For the records below, please print exactly and only the lines from the one with "750x350 pixels." down to the one with "Select column A header", both ends included, omitting the pictures.

Exercise input:
════════════════

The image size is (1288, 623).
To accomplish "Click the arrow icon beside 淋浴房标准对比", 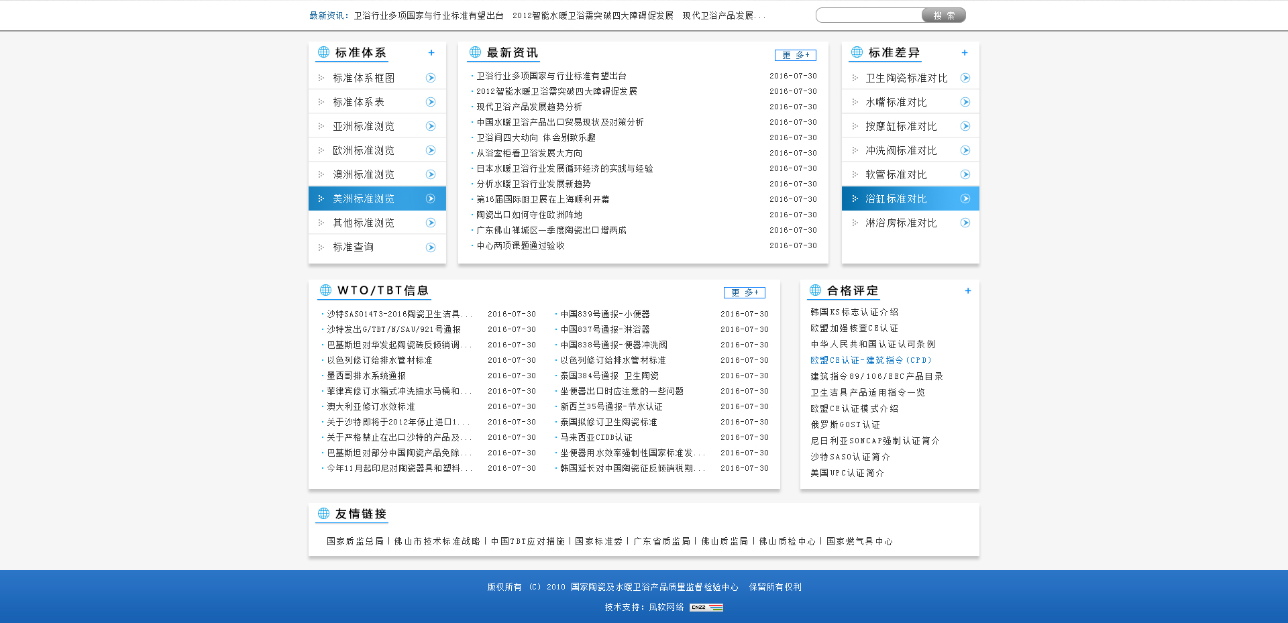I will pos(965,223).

════════════════

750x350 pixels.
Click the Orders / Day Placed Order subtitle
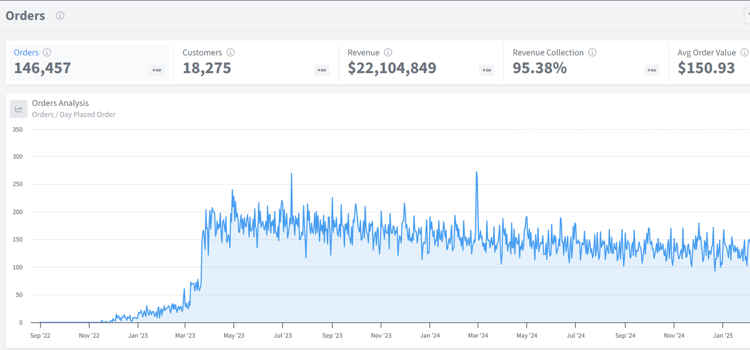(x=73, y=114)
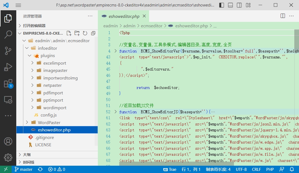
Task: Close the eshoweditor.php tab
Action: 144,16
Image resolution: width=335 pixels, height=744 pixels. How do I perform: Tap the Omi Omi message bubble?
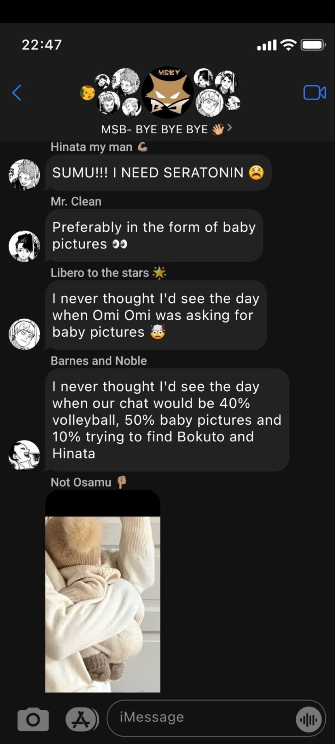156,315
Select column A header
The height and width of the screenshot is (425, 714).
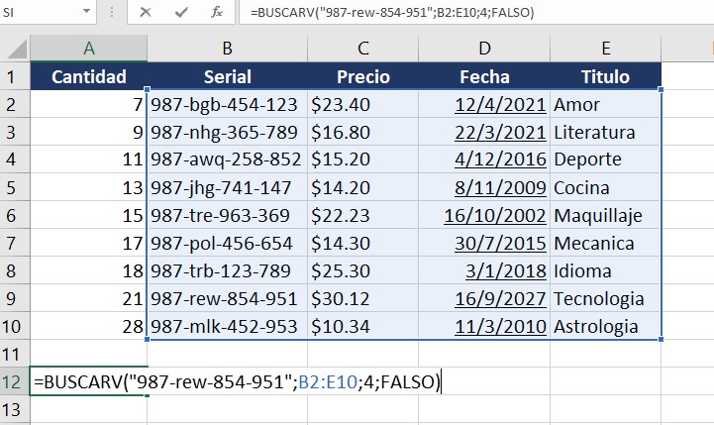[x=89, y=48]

════════════════

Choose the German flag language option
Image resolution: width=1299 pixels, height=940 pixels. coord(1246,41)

════════════════

Solution to this problem:
750x350 pixels.
Click the Orders / Day Placed Order subtitle
(x=73, y=114)
Task: Close the eshoweditor.php tab
Action: 144,16
Image resolution: width=335 pixels, height=744 pixels. How do I perform: Tap the Omi Omi message bubble?
156,315
Select column A header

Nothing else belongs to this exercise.